The CORSMAL team has contributed to the Open Research Data & Data Sharing special session CHIST-ERA Projects Seminar 2019, held on 3 and 4 April in Bucharest (link to the slides of our presentation).

Open Research Data and Data Sharing are parts of the Open Science movement that aims to enable sustainable and reproducible research. CORSMAL aims to share Data and Models that enable human-robot handover of unknown objects.

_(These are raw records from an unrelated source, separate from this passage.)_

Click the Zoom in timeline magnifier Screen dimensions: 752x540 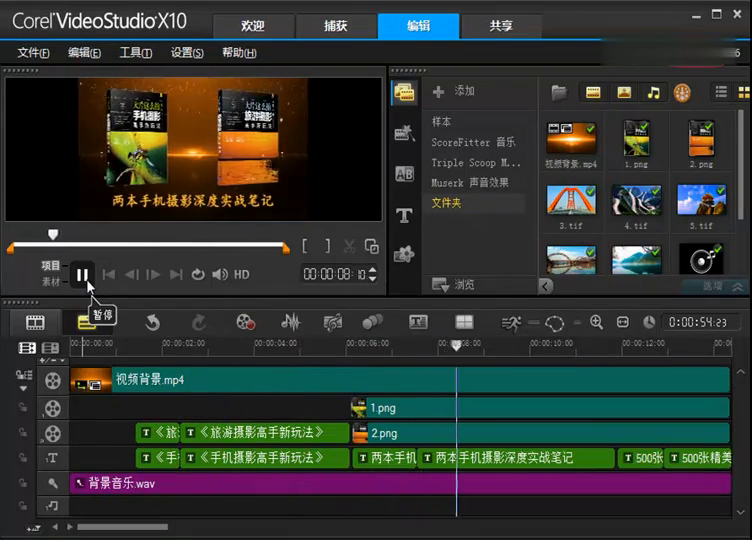point(597,322)
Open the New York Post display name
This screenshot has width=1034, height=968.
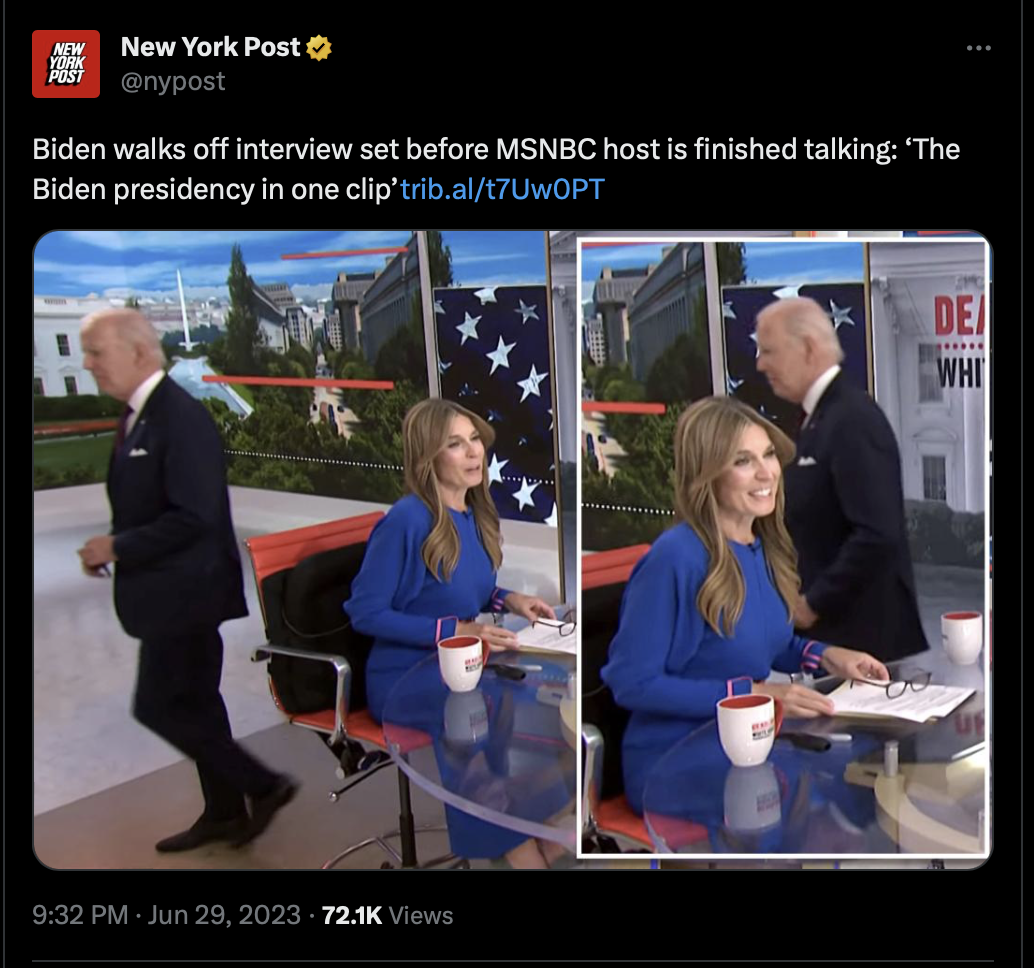(210, 47)
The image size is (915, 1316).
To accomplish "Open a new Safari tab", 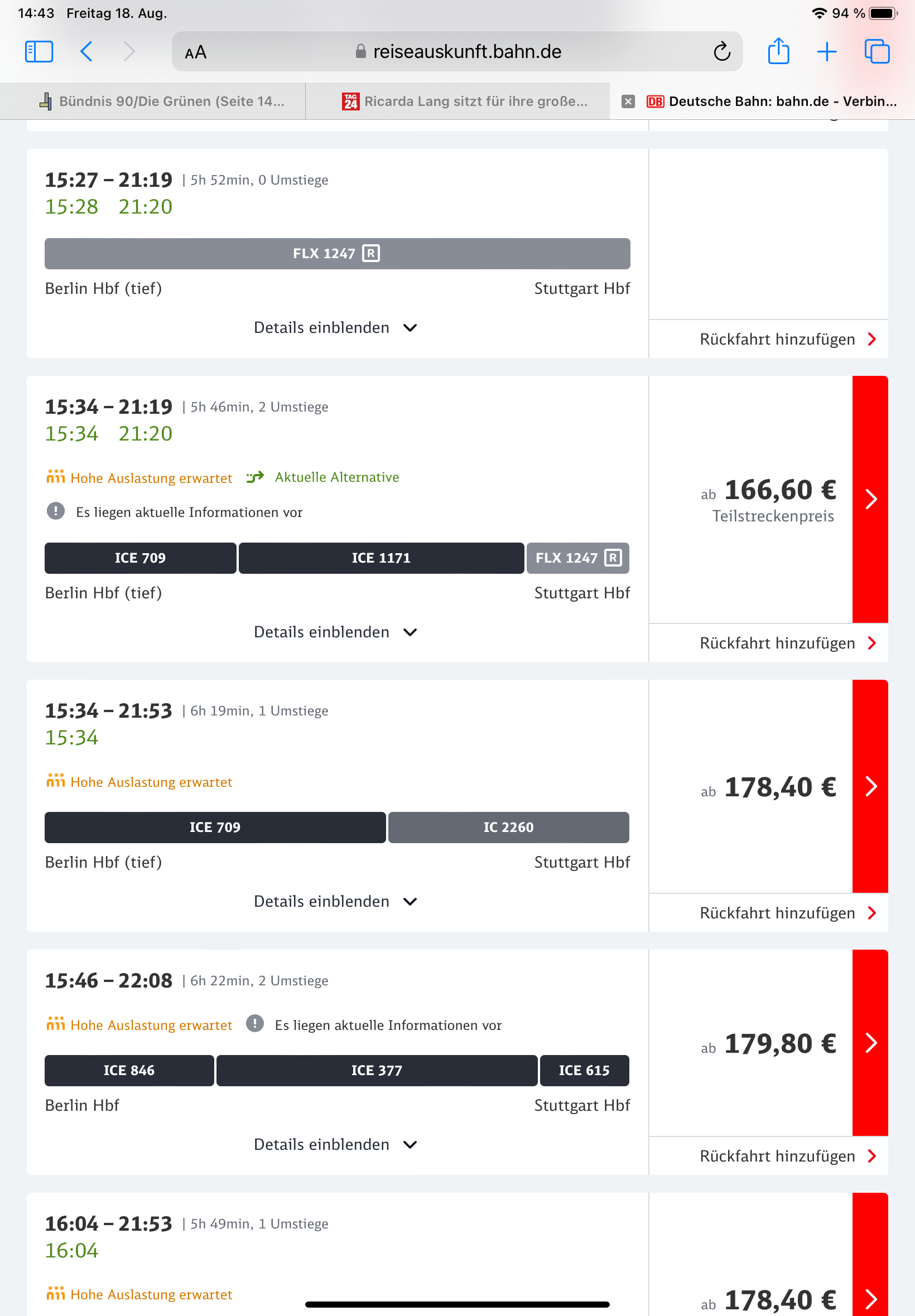I will [x=826, y=51].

Significant efforts are required to properly obtain, annotate and curate Data, and an Open platform can accelerate the design and validation of new solutions and accelerate the spreading of novel ideas. Along with Data, an Open Evaluation Methodology & Experiment Reproducibility is fundamental to formally assess the performance. Examples of such platforms already exist for computer vision and audio analysis (research areas directly related to CORSMAL), as well as for specific robotic tasks. However, the human-in-the-loop scenario considered in our project makes Reproducibility a very challenging task.

CORSMAL is committed to Open Science and we aim to create and distribute Datasets, Models and Evaluation Protocols for the development of collaborative solutions for human-robot object handover through visual, auditory and tactile sensing. We hope that our efforts will enable the advancement of the research and the formulation of new solutions to predict the movements of a person and to estimate the physical properties of objects, and in turn allow accurate, robust and safe planning for the handover.